━━ Source records ━━

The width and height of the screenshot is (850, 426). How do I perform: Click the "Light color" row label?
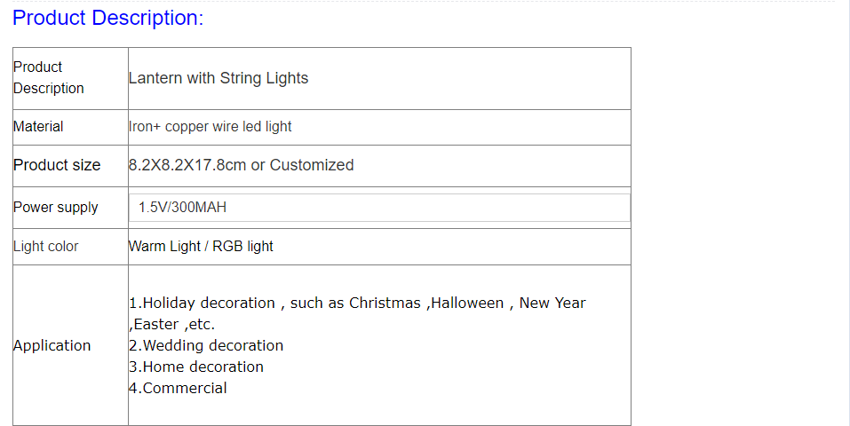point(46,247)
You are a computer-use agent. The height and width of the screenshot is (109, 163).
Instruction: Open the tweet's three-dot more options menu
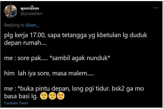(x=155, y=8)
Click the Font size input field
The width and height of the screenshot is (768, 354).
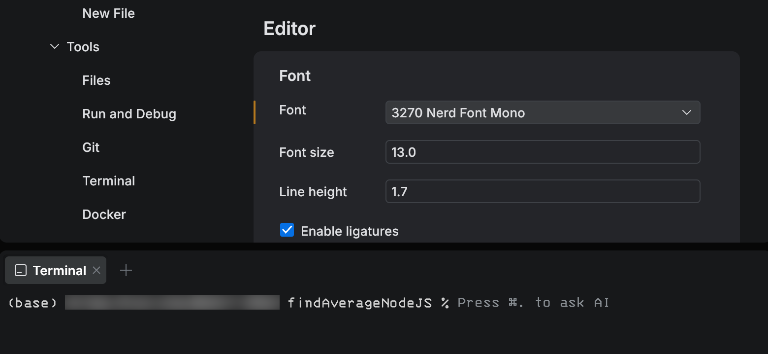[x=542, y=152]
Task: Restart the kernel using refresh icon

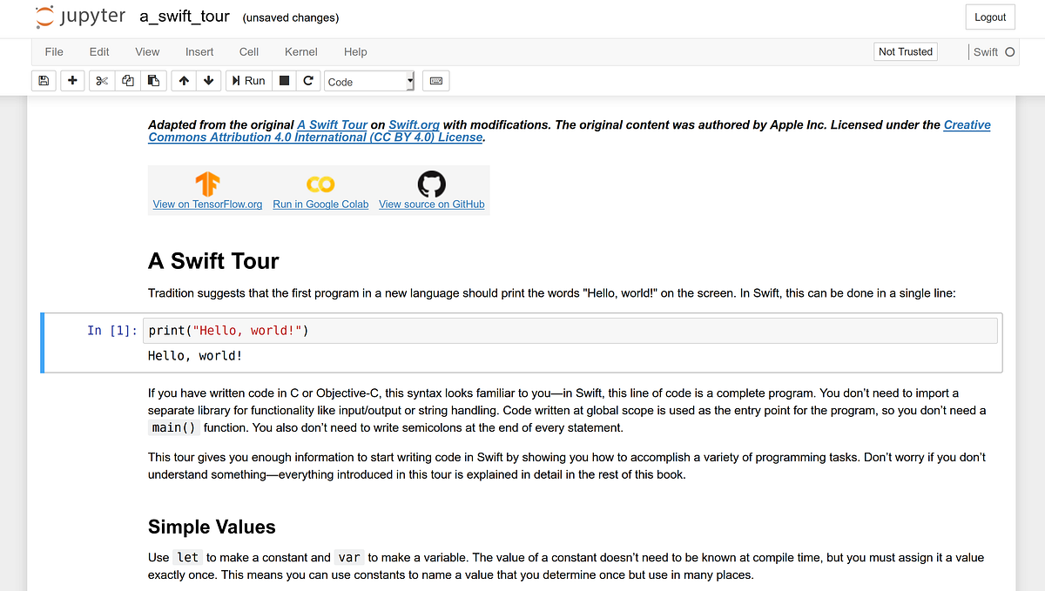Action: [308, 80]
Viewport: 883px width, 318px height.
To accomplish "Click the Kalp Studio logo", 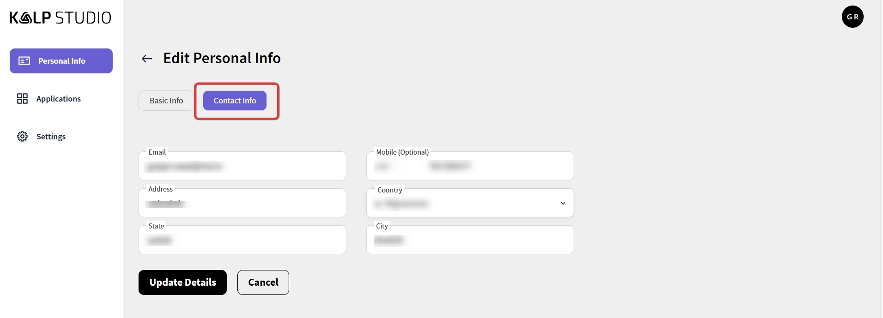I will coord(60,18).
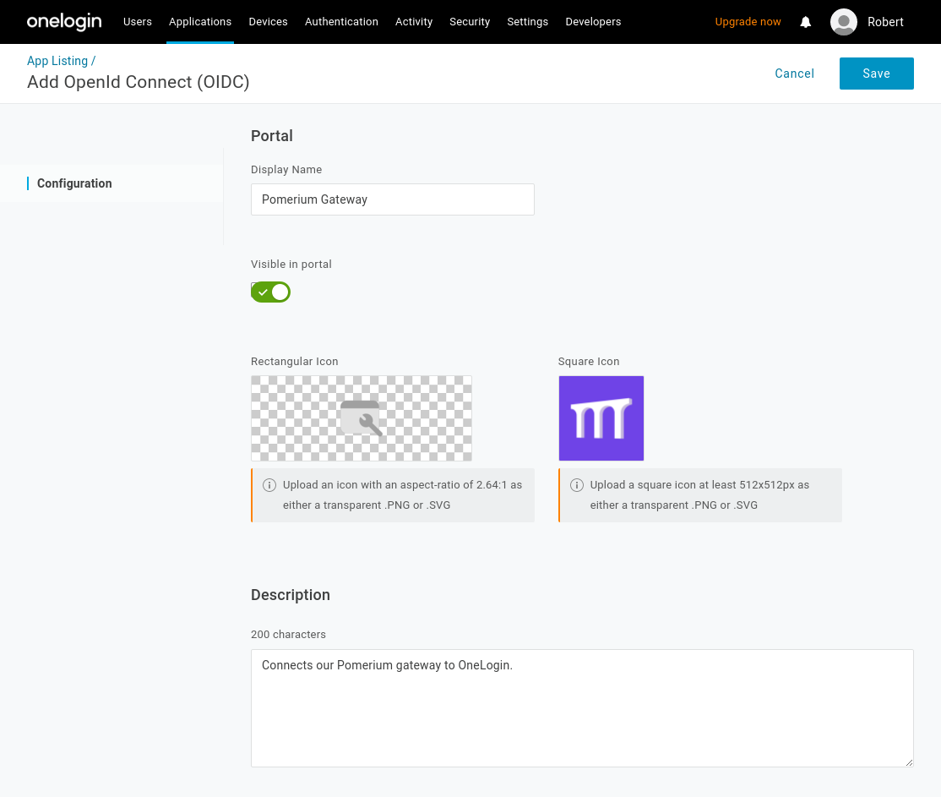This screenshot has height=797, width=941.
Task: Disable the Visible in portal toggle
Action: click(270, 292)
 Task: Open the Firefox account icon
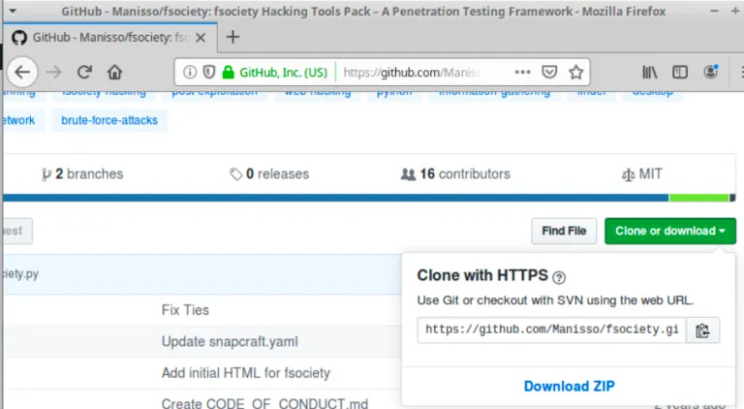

━━━

Pictures are to be left out; otherwise, retype exactly the lines from the first line of the data through the line containing "Click the Font size input field".

[Solution for this task]
The width and height of the screenshot is (850, 426). How do I perform: Click the "Light color" row label?
point(46,247)
You are a computer-use agent. The height and width of the screenshot is (109, 163).
Instruction: Open the tweet's three-dot more options menu
(x=155, y=8)
Click the Font size input field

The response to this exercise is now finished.